Gap Inc., suffering another poor quarter, nonetheless remains confident going forward with its plan to spin off Old Navy into a separate public company next year.
On Thursday, the $16 billion Gap reported that earnings in the second quarter ended Aug. 3 practically halved, declining to $168 million from $297 million in the year-ago period, while comparable-store sales fell 4 percent, with Old Navy down 5 percent. The business was hurt by slowing traffic and product demand.
But according to Art Peck, Gap Inc. president and chief executive officer, “Separation activities remain on track and we’re making excellent progress.”
He also said during a conference call after the quarterly results were released that to get Old Navy back on track “no stone is being left unturned.”
He acknowledged that softness in women’s became more broad-based. “She wanted more choice and more newness,” Peck said. “Obviously we’re not pleased with the performance, but we did come into the quarter knowing it would be challenging.”
Peck said Old Navy is still facing some challenging traffic trends in Q3 but “leaning into denim, active and fleece, all of which had positive comps in Q2” and “digging exceedingly deep on marketing effectiveness,” including reassessing the mix of marketing through various channels.
This month, Nancy Green, head of the fast-growing Athleta division of Gap Inc., which is seen hitting $1 billion in sales next year, became president and chief creative officer of Old Navy. Green now leads Old Navy’s design, production, merchandising and marketing functions, and reports to Sonia Syngal, president and ceo of Old Navy. It’s Green’s third stint at Old Navy, and she will be a critical factor in the efforts to get the business back on track. The appointment “unites product and marketing functions under a single leader,” Peck pointed out.
Peck emphasized confidence in Old Navy, stating it remains an “exceptional business with exceptional economics…We see a lot of white space for continued store expansion. The fundamental model works,” despite “significant misses on execution.”
“The view on the power of the brand remains unchanged,” Peck said.
Last quarter, with overall traffic and demand for product below expectations, Gap Inc. was forced to elevate promotional activity. However, the company was disciplined and came out of the quarter with lean inventories and adjusted buys for the back half of the year to match traffic trends.

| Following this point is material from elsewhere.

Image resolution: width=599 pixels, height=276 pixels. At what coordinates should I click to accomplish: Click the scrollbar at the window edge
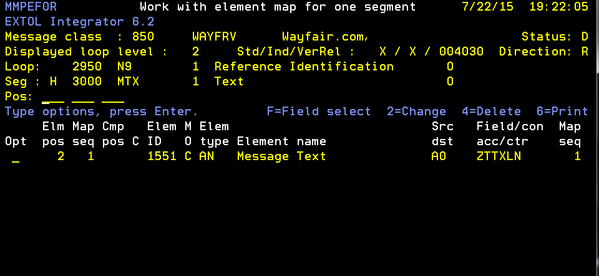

Currently, traffic remains challenging, Peck said, though some Q2 marketing dollars have been shifted to Q3, leading to expected improvement in customer response to product.
In other results, diluted earnings per share were 44 cents compared with 76 cents in the year-ago period, and 63 cents on an adjusted basis, which exclude costs associated with the planned spinoff, tax impacts, and restructuring related to store closings primarily involving Gap brand.
Total net sales were $4 billion, a decrease of 2 percent compared with last year. Total sales declined to just over $4 billion, from $4.09 billion a year ago. Gap brand’s comp sales were down 7 percent and Banana Republic was down 3 percent.
At Gap brand, the focus is on accelerating denim, increased marketing investment and finessing the balance of bottoms and tops. “We will continue to turn up the volume in this space,” Peck said, noting the brand is experimenting with some new store formats. “In all Gap stores you will see a proud front-and-center denim moment and windows that support that.”
With Banana, Peck said, “increasing traffic starts with improving product, providing more depth in key products, having a clear point of view, making it easier to shop and trying to attract a younger customers.”
Athleta, which is performing well, will end the year with 180 stores, and is accelerating expansion to 25 stores annually.
Corporate-wide, gross margin was down 90 basis points to 38.9 percent of sales, while the adjusted operating margin fell 140 points to 8.3 percent of sales.
Looking ahead, Gap sees comparable sales down in the low single digits for the year. Commenting on back-to-school, Peck characterized the season as “a less acute event, spread out from July to post-Labor Day.”
“We are operating in a challenging environment,” Peck said in a statement. “But I remain confident in the strength of our brands and our plans for the future as we work to launch two independent, public companies. Heading into the second half of the year, we remain highly focused on inventory and expense discipline to improve results, as well as delivering exceptional product supported by powerful marketing to drive customer engagement.”